«La nature de l’Islam, la place des musulmans, deux thèmes qui taraudent – et souvent enflamment – les débats de la société française depuis plusieurs décennies. L’ambition de cet essai est de tenter de mettre en lumière l’ancienneté des regards français – car c’est évidemment au pluriel qu’il faut s’exprimer – sur cette religion et sur cette communauté», souligne l’éditeur de Regards français sur l’Islam.
Des Croisades à l’ère coloniale, ouvrage (nouvellement paru aux Editions du Croquant, janvier 2022) dirigé par l’historien Alain Ruscio et qui rassemble des contributions de quatorze auteur-e-s, «spécialistes de périodes et d’aires géographiques différentes». Des contributions par lesquelles leurs auteur(e)s «ont cherché à historiciser cette question». «Et l’on découvrira, ou l’on aura confirmation, dans ces pages, que bien des jugements et attitudes d’aujourd’hui ont des racines multiséculaires, parfois venues du grand choc que furent les Croisades. Au fil des siècles, intérêt, adhésion et hostilité se croiseront».
L’étude couvre la totalité de la période coloniale et s’achève à la guerre pour l’indépendance de l’Algérie. Et l’éditeur d’inviter le lecteur «du début du XXIe siècle de tirer des enseignements sur l’état actuel du débat sur ces questions».
«L’Occident chrétien et laïque a souvent mal nommé l’Islam et ses fidèles »
Nous reprenons quelques extraits (non exhaustifs mais à titre illustratif de quelques contributions).
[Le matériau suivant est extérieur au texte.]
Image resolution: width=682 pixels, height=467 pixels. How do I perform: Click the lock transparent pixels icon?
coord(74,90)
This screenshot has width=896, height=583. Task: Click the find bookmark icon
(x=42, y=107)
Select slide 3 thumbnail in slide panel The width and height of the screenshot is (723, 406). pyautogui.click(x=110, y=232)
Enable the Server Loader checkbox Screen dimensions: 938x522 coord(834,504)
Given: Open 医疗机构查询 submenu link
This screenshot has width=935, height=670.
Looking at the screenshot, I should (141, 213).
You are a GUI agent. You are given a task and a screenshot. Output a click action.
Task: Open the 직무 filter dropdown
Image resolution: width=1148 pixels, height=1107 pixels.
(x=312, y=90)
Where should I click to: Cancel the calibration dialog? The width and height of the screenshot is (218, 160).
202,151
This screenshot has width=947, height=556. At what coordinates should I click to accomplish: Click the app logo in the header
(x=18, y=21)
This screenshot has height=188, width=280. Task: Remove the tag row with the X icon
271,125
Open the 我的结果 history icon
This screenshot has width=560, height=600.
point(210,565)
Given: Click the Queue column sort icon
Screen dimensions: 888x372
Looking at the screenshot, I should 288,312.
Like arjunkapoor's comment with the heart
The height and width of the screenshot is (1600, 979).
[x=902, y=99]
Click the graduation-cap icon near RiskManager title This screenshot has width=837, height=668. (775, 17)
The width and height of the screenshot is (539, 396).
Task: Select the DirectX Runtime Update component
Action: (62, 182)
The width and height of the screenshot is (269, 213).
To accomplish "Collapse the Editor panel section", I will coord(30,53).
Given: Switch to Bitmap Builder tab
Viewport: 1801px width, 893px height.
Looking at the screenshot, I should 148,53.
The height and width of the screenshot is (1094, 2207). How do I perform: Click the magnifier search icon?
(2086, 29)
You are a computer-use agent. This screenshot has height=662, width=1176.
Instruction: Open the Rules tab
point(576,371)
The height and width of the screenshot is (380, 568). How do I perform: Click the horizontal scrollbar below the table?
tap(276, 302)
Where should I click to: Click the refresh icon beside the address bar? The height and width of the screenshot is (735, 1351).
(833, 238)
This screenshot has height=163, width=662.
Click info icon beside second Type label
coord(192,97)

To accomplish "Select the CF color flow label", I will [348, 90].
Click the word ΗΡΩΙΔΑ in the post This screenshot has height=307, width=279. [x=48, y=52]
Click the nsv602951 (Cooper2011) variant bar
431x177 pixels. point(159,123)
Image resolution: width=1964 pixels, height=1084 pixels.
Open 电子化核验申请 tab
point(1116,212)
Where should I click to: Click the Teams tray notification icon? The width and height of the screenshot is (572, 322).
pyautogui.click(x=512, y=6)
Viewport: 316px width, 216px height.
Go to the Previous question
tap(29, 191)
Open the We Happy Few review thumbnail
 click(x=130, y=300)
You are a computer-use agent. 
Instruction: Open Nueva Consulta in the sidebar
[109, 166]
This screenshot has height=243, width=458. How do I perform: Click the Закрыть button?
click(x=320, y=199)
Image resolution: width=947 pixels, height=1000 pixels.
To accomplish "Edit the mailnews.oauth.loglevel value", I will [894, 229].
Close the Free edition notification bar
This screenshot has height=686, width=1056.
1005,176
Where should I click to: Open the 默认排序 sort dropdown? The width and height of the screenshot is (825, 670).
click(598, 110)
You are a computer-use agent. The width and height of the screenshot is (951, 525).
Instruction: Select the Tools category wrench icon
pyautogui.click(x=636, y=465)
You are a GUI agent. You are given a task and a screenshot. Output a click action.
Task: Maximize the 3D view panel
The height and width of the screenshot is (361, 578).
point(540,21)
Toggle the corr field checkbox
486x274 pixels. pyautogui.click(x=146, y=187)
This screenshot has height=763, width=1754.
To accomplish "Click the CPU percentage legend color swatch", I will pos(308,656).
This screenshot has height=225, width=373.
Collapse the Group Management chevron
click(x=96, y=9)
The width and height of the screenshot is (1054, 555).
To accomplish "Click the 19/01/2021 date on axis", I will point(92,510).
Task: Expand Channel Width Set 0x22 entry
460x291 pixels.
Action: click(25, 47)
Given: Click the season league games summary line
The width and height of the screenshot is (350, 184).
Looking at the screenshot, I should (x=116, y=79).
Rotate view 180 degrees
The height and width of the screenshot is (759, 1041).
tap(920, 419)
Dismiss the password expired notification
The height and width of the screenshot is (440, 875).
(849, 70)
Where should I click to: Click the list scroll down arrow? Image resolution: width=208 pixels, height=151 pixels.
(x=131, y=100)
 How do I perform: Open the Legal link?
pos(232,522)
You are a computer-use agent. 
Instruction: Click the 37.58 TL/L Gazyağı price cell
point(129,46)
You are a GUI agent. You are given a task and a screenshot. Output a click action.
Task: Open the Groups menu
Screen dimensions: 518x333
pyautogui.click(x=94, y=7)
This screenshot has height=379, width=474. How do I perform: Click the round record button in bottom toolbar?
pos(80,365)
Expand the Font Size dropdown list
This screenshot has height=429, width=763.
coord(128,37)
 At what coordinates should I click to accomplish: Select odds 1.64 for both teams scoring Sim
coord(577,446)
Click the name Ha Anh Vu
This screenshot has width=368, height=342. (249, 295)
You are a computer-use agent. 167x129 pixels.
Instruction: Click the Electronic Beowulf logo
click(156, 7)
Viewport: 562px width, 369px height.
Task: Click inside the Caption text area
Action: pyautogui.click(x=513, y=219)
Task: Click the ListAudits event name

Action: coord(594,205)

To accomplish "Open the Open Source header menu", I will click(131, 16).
Ainsi, dans une première contribution «Comment les nommer ? Les hésitations du vocabulaire français face à l’Islam et aux musulmans», Roland Lafitte (chercheur indépendant et essayiste) et Alain Ruscio (historien, chercheur indépendant) écrivent que «l’Occident – chrétien et laïque – a toujours hésité, a souvent mal nommé l’Islam et ses fidèles, preuve évidente d’un malaise. Cette attitude plonge ses racines dans un passé très lointain. Attraction et répulsion ont formé un couple étonnant – et détonnant – qui marque la France de ce début de XXIe siècle. Et encore si ce n’étaient que des mots…»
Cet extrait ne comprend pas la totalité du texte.